--- start Records for the exercise ---
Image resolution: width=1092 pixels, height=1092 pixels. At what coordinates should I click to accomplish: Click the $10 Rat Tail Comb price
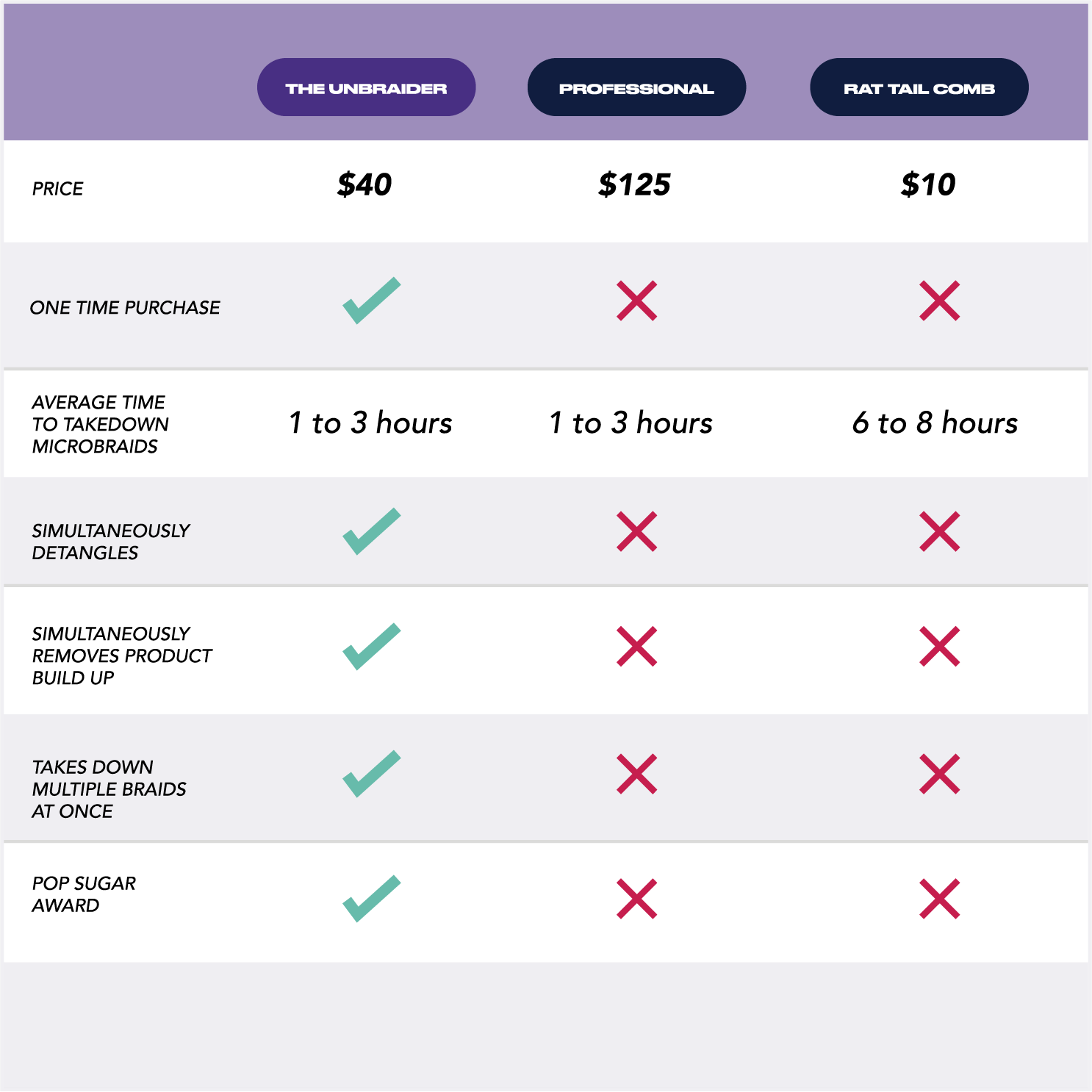928,184

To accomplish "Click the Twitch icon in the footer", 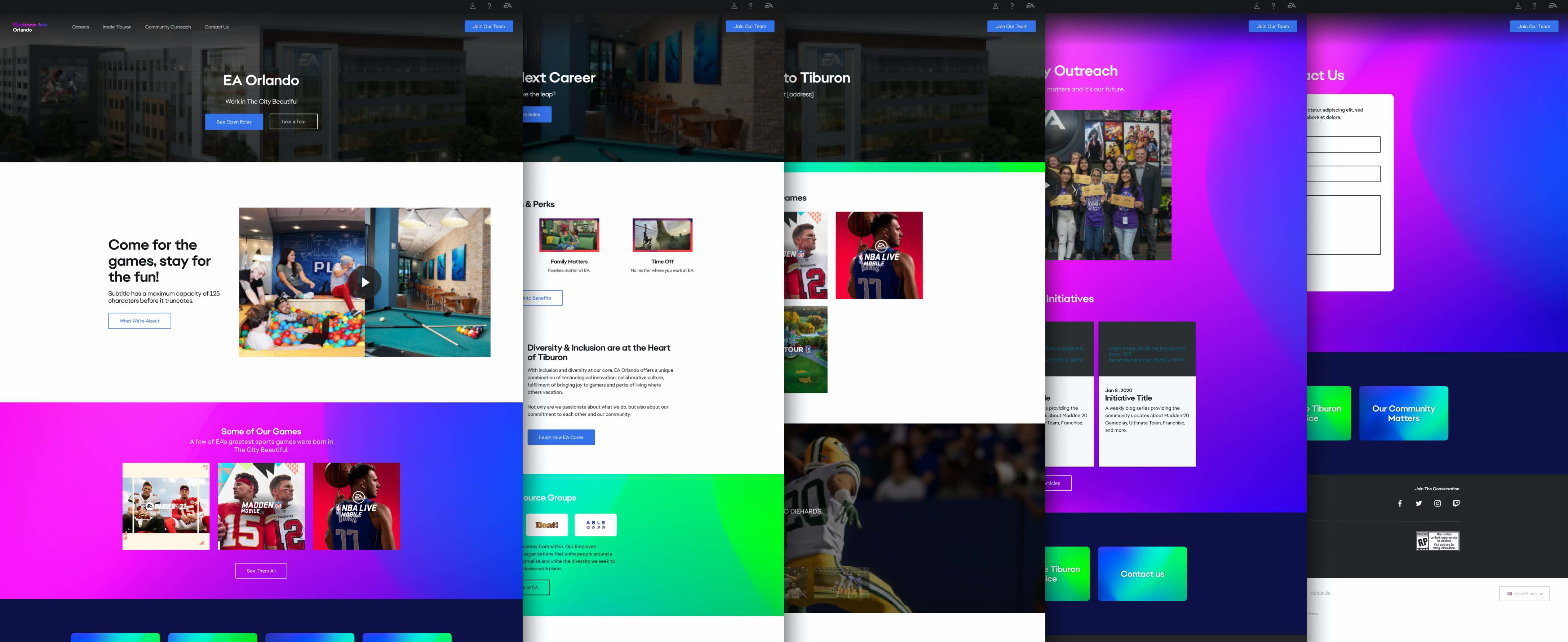I will (1456, 503).
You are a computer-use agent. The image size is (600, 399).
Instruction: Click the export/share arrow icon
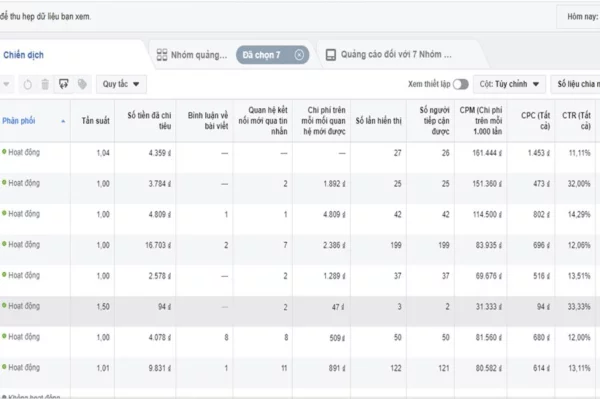[64, 84]
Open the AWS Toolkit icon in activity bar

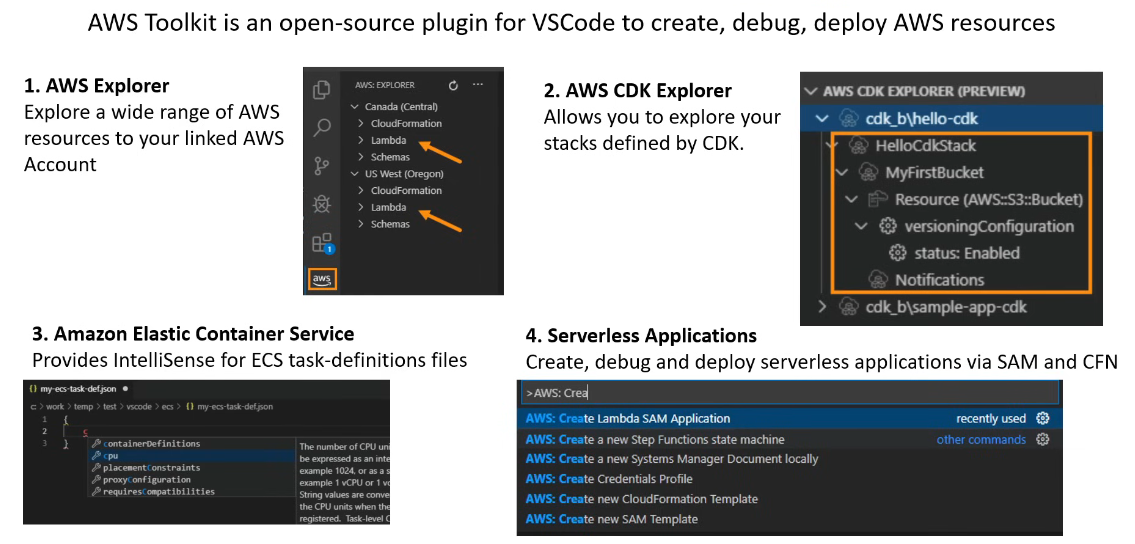[322, 278]
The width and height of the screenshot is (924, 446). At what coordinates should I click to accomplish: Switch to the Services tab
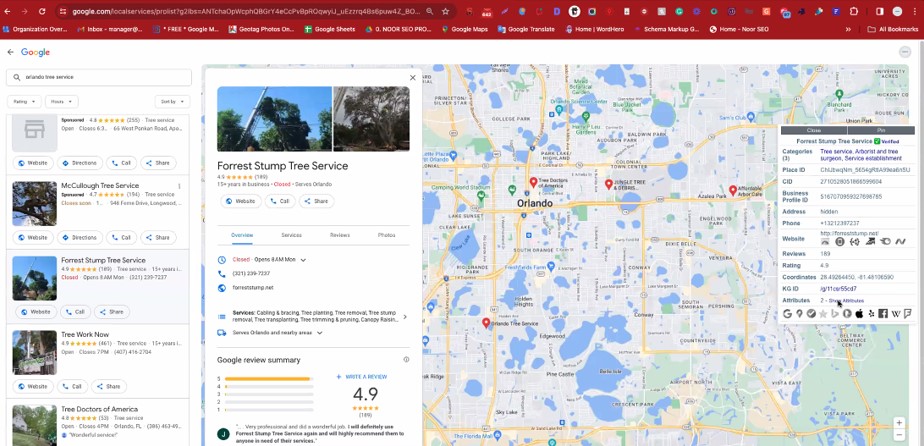point(291,235)
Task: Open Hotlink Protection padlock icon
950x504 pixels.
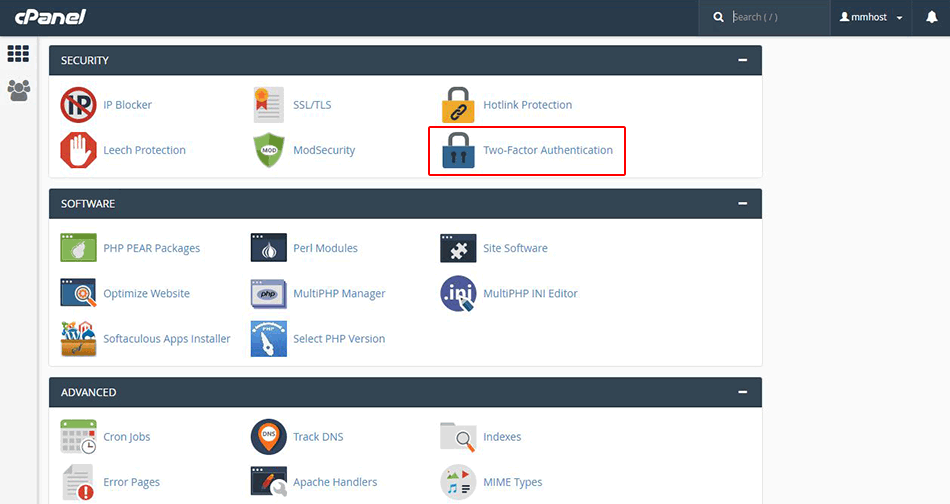Action: tap(458, 105)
--- end Records for the exercise ---
| Exercise description |
Edit the part of the data that opens with the line containing "You are a computer-use" and closes at the end of the data, replacing "icon" with "symbol" and changing nothing else. Give only those lines, and leave the pictures out.

| Written response |
You are a computer-use agent. The image size is (600, 399).
Instruction: Click the export/share arrow symbol
[64, 84]
Open the AWS Toolkit symbol in activity bar

[322, 278]
The width and height of the screenshot is (924, 446). At what coordinates should I click to accomplish: Switch to the Services tab
point(291,235)
Task: Open Hotlink Protection padlock symbol
950x504 pixels.
Action: tap(458, 105)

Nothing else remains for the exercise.